Joy war noch benommen von der Narkose, als wir wieder nach Hause kamen. Der medizinische Geruch hielt Charly davon ab sich Joy zu nähern. Die Tierärztin hatte mir geraten, sie noch für vier Stunden in der Transporttasche zu lassen. Sie könnte sich übernehmen und dabei verletzen. Ich stellte sie neben mich auf das Sofa und streichelte sie durch einen Reißverschlussschlitz. Ihr Fell fühlte sich schwitzig an. Eine Katze zu kastrieren ist eine größere Operation als bei einem Kater. Das Fell am Bauch muss rasiert werden. Der Unterleib wird aufgeschnitten und die weiblichen Geschlechtsorgane werden entfernt.
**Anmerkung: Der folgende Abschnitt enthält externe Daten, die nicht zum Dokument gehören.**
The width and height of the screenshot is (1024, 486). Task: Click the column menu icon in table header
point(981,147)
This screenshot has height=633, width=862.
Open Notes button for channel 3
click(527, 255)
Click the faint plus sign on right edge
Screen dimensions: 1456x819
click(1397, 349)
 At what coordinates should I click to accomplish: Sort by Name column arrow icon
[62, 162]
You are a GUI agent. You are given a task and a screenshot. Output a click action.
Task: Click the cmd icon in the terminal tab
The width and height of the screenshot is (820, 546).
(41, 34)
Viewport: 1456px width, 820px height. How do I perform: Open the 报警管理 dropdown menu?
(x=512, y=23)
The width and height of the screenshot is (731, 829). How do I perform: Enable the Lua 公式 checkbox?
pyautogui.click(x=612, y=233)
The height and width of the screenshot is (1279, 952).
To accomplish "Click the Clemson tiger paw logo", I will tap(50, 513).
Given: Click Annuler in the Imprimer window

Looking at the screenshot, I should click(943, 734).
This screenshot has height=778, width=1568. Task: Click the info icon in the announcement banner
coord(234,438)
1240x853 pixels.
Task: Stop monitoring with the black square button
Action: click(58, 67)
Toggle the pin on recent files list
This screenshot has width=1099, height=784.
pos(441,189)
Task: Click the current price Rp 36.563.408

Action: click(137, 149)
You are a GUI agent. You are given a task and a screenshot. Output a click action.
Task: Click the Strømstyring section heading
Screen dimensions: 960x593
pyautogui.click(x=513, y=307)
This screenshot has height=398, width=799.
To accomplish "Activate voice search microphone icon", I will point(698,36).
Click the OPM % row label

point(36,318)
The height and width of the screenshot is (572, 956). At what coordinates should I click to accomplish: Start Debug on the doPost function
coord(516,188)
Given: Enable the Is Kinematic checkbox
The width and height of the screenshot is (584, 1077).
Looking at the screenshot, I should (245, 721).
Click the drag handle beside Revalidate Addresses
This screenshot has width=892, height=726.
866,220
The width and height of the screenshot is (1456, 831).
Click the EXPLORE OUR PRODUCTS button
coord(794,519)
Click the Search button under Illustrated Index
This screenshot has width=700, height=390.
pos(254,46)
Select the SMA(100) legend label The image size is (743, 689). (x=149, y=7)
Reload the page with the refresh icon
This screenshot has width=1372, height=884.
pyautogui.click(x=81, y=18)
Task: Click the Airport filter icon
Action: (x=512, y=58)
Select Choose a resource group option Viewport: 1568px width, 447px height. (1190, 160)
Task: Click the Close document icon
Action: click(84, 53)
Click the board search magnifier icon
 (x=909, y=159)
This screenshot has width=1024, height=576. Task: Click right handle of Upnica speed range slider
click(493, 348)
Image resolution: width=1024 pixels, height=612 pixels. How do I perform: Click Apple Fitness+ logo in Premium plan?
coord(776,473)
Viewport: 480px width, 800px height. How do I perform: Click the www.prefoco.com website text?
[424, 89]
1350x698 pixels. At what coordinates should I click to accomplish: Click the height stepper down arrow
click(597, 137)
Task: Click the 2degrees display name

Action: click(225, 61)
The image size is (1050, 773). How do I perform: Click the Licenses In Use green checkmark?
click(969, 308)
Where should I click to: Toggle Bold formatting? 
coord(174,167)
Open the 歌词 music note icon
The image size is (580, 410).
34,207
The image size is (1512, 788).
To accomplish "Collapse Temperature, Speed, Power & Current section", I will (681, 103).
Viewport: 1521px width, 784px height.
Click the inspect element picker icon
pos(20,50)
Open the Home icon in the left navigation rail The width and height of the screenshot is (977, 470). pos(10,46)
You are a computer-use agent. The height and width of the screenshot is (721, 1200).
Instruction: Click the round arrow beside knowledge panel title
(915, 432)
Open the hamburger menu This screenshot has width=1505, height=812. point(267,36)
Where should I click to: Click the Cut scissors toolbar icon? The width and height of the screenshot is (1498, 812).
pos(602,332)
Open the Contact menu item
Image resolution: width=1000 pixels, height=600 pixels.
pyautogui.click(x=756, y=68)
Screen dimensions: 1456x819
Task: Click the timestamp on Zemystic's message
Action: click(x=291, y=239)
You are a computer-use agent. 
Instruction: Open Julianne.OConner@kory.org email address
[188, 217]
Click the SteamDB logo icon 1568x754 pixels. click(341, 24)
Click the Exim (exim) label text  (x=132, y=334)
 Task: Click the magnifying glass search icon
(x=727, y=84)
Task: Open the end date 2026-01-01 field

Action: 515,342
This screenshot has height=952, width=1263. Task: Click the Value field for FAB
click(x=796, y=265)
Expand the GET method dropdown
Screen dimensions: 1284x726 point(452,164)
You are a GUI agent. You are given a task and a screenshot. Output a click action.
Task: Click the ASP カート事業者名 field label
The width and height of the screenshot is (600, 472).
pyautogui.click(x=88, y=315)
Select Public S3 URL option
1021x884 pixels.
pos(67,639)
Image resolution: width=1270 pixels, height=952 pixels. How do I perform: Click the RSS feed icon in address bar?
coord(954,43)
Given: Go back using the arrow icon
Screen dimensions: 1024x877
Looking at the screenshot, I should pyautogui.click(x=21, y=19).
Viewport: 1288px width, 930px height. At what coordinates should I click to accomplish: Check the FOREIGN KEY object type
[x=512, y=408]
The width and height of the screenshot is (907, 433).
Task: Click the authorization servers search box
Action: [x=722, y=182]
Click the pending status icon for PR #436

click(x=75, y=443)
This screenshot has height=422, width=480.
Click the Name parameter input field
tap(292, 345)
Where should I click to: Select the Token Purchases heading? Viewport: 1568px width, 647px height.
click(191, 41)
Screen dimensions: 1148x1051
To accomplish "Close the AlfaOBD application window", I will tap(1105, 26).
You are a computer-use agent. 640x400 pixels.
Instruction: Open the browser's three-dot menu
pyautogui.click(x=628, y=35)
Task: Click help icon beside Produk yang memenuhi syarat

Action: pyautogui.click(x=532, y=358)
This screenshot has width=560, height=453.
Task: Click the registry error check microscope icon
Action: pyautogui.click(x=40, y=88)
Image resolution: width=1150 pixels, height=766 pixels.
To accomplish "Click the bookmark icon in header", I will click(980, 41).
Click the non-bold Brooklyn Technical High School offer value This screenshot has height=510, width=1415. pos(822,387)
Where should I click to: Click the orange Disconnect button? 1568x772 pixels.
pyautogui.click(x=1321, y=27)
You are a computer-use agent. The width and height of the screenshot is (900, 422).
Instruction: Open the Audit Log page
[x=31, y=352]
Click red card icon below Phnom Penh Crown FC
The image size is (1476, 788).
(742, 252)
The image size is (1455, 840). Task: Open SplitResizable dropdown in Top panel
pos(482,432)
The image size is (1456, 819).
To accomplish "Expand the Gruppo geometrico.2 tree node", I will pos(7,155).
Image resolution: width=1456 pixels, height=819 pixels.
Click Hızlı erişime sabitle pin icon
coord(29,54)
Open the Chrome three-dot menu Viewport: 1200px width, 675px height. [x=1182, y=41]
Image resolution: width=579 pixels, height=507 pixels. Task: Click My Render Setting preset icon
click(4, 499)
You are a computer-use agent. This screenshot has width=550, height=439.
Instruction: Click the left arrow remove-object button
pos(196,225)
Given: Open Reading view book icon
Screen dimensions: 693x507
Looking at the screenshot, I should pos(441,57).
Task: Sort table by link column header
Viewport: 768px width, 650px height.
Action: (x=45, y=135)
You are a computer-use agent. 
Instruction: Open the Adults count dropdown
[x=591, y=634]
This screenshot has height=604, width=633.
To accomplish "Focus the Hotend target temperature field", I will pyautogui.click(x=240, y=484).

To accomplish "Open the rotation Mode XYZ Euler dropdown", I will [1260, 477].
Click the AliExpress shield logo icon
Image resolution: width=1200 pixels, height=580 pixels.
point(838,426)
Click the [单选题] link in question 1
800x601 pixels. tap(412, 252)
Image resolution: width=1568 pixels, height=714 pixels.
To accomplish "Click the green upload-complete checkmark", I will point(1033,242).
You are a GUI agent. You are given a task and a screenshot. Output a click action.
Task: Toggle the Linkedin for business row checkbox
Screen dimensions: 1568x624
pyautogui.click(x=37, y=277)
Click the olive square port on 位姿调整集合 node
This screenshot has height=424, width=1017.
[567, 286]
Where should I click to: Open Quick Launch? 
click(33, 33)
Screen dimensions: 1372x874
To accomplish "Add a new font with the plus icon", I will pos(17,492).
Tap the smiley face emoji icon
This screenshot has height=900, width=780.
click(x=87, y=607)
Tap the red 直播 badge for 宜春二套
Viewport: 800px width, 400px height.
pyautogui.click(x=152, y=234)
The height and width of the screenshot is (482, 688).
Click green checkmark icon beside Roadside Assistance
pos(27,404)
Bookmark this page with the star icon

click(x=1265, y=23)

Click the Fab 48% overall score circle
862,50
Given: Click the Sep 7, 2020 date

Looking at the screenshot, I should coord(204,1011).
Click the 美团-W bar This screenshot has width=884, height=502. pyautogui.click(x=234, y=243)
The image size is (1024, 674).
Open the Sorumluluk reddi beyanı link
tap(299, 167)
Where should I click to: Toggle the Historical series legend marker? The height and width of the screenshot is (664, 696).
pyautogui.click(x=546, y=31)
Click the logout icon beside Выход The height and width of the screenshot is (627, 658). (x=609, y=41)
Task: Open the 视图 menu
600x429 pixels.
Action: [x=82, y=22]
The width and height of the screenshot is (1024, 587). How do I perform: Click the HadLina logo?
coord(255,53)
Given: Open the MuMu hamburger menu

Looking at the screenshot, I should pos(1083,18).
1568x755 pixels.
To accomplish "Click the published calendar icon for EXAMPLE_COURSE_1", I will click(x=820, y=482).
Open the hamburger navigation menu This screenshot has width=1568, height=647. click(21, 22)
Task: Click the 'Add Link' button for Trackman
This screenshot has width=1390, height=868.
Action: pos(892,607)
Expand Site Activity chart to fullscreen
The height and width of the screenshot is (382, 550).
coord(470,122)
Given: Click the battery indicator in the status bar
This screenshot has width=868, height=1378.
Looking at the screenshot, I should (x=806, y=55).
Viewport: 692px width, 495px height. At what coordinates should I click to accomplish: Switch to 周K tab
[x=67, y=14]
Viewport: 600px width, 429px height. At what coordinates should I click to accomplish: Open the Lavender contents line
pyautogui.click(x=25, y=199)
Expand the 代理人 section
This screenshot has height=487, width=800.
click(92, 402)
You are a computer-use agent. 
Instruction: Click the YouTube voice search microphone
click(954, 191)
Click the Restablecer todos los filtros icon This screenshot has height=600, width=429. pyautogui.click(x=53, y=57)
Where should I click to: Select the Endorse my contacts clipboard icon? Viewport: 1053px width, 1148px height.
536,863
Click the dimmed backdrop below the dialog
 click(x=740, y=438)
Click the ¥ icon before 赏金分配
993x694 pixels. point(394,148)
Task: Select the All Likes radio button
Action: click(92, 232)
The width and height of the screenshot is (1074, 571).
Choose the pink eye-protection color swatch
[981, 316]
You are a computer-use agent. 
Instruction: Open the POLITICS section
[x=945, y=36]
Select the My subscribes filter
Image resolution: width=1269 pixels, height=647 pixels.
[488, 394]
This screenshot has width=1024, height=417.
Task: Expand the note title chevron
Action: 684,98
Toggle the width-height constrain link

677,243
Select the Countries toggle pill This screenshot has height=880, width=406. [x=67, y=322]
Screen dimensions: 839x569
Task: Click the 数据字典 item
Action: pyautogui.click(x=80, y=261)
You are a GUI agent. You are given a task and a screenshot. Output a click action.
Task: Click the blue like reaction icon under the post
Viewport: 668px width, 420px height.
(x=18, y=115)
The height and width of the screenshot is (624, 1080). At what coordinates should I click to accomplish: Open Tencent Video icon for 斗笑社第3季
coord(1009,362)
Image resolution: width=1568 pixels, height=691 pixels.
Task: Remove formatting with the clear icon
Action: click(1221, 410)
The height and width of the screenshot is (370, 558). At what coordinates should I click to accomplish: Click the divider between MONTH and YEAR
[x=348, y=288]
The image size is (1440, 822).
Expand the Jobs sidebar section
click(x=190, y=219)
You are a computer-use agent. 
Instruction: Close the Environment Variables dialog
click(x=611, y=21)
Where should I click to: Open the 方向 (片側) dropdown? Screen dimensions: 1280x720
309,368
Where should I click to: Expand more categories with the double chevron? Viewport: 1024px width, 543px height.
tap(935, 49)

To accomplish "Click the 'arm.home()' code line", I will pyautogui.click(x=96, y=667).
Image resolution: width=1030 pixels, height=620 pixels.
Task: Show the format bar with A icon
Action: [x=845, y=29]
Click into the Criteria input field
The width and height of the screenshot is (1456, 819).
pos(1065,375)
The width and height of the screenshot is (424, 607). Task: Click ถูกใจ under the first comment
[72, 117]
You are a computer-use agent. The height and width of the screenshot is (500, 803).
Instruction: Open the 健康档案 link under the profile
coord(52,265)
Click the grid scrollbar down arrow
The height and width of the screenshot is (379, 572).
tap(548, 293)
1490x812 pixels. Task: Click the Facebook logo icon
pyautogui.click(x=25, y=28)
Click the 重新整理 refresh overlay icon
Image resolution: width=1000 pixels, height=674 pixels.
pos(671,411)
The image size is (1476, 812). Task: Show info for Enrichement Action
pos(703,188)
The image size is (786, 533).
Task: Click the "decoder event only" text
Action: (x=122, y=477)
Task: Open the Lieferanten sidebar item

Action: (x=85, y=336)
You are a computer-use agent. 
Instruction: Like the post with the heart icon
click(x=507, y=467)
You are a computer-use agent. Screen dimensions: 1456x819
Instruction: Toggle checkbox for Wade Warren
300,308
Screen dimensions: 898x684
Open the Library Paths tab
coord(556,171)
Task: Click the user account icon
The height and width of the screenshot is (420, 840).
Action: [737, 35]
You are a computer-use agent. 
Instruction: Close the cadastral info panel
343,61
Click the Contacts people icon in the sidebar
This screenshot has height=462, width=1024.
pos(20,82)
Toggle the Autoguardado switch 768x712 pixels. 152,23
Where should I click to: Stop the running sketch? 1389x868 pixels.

Eine riesige Strapaze für die kleine Maus. Bis sie sich restlos davon erholte, verging eine Woche. Ich blieb so lange zu Hause um sie daran hindern zu können am OP-Faden zu nagen. Sie war jedoch sehr brav und lies ihre Wunde in Frieden, bis der Faden sich von selbst aufgelöst hatte. Im Januar als ich wieder zur Arbeit ging, war alles wieder gut. So als wäre nichts gewesen. Joy und Charly kuschelten sich in ihre Bettchen vor der warmen Heizung und manchmal brauchten sie auch nur Eins.